If Effzeh’s worst fears are realised and they find themselves relegated come May, you must think this will edge Pizzaro towards a terminal retirement. The cogs really seem to be slowing down. His game time this season has been blighted by a thigh injury. Pizzaro has only made two starts and a further six as a substitute, only once playing the full 90-minutes.

He’s a long time departed from the fresh-faced Peruvian teenager who started his first of three spells at Werder Bremen in August 1999. Pizzaro went onto become Bremen’s all-time leading goal scorer, domestically notching up 104 goals in 206 games for Die Grün-Weißen (take a moment to appreciate that insane ratio).

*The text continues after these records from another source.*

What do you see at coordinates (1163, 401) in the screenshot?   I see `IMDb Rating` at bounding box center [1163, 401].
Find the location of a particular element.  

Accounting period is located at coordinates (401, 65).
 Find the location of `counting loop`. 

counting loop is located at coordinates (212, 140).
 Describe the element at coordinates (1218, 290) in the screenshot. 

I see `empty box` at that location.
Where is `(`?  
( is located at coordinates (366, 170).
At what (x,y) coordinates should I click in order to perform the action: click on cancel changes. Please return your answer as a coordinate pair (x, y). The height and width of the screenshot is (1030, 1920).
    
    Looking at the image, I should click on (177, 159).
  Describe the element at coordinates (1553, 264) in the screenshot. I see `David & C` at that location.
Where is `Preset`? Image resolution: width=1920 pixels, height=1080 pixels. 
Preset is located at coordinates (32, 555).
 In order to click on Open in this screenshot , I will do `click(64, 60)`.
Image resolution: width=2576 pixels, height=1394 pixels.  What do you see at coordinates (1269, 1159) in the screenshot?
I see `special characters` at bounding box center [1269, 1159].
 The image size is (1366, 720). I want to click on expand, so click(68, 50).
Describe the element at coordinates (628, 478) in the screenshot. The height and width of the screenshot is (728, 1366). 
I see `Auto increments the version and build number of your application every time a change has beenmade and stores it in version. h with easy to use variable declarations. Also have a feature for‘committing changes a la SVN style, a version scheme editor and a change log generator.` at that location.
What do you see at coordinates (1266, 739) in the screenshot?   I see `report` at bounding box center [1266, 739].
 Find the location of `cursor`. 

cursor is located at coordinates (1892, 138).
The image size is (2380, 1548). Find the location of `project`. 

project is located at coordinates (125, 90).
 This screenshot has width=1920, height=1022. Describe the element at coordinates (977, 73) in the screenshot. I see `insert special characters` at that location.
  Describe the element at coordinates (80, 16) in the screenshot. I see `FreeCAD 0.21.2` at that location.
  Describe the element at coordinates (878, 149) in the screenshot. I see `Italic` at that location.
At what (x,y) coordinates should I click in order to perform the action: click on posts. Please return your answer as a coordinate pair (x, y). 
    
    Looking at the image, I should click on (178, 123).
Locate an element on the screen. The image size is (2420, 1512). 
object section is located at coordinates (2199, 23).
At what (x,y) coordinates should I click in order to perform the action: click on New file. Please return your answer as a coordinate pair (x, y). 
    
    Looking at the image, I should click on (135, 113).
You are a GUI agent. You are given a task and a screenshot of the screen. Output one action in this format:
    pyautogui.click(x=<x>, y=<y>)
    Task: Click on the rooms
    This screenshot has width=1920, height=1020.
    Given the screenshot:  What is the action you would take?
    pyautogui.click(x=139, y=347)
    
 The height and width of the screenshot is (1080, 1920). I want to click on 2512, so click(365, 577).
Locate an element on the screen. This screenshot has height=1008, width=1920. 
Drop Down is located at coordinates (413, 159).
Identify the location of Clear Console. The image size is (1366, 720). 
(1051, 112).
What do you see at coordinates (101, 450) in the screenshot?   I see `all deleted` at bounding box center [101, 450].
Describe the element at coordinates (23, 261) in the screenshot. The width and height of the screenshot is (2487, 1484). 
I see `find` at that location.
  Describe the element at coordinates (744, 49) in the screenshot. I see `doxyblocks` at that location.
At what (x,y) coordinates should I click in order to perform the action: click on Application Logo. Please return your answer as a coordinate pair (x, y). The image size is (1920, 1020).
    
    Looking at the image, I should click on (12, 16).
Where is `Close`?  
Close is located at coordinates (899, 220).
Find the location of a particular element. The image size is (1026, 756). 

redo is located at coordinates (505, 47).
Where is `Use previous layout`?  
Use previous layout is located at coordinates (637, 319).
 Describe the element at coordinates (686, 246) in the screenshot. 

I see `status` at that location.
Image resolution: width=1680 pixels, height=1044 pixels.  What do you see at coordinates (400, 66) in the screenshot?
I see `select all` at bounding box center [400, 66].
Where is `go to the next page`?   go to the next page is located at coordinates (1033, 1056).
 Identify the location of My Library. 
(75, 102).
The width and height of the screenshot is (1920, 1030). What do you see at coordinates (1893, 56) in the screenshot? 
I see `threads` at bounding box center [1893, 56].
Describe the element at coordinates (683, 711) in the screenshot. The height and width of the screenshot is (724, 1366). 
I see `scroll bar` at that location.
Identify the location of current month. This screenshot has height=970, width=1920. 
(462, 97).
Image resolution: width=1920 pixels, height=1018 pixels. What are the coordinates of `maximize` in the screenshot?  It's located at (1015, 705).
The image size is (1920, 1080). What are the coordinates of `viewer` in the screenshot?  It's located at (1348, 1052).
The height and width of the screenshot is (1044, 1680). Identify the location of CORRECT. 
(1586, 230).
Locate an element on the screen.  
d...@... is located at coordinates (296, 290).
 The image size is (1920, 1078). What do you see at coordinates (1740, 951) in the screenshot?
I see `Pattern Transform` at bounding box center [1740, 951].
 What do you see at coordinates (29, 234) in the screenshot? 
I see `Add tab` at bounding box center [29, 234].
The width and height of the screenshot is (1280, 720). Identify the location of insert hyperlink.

During his two stints in Bavaria (2001-2007 & 2012-2015), Pizzaro landed, among others, six Bundesliga titles, five Pokals and a Champions League winners medal. Even after a woeful excursion to Chelsea in 2007/08, Pizzaro returned to the Bundesliga the following season and hit the ground running, scoring seventeen goals for Bremen.

If this is to be Pizzaro’s swansong, let’s not forget the small matter of a tournament coming up soon over in Russia. What a way to sign off your career, representing your country at their first World Cup finals in almost four decades. Pizzaro hasn’t represented Peru since March 2016, but current national manager Ricardo Gareca has hinted at the possibility of Pizzaro’s involvement in various interviews:

“Claudio Pizarro has every chance [of featuring at the World Cup]. It all depends on him…The doors certainly aren’t closed for him.”

“I understand that a player of 38 years is not the same as a player of 22. The requirement is different…Claudio Pizarro has enough experience, at least we want to evaluate it and see a performance…”

Now one goal in eight games isn’t the kind of form you’d expect from a striker looking to be at the World Cup. But, having a player with the experience of Pizarro at your disposal will only benefit Peru when they attempt to have a right good crack at France, Denmark and Australia come summer.

Pizarro genuinely has the chance to return to the national team, over twenty years after his first cap. To do this he must add to his first goal in 2018 and hope that his performances will go far to help Köln in their seemingly impossible mission to stay in the top flight.

Aside from München’s sixth successive title, this season’s narrative will be remembered for the thrilling battle for the European spots. But, let us not forget plucky Köln, their dramatic roller coaster for survival (which I am sure is far from over) and Claudio Pizarro’s two decades of Bundesliga service.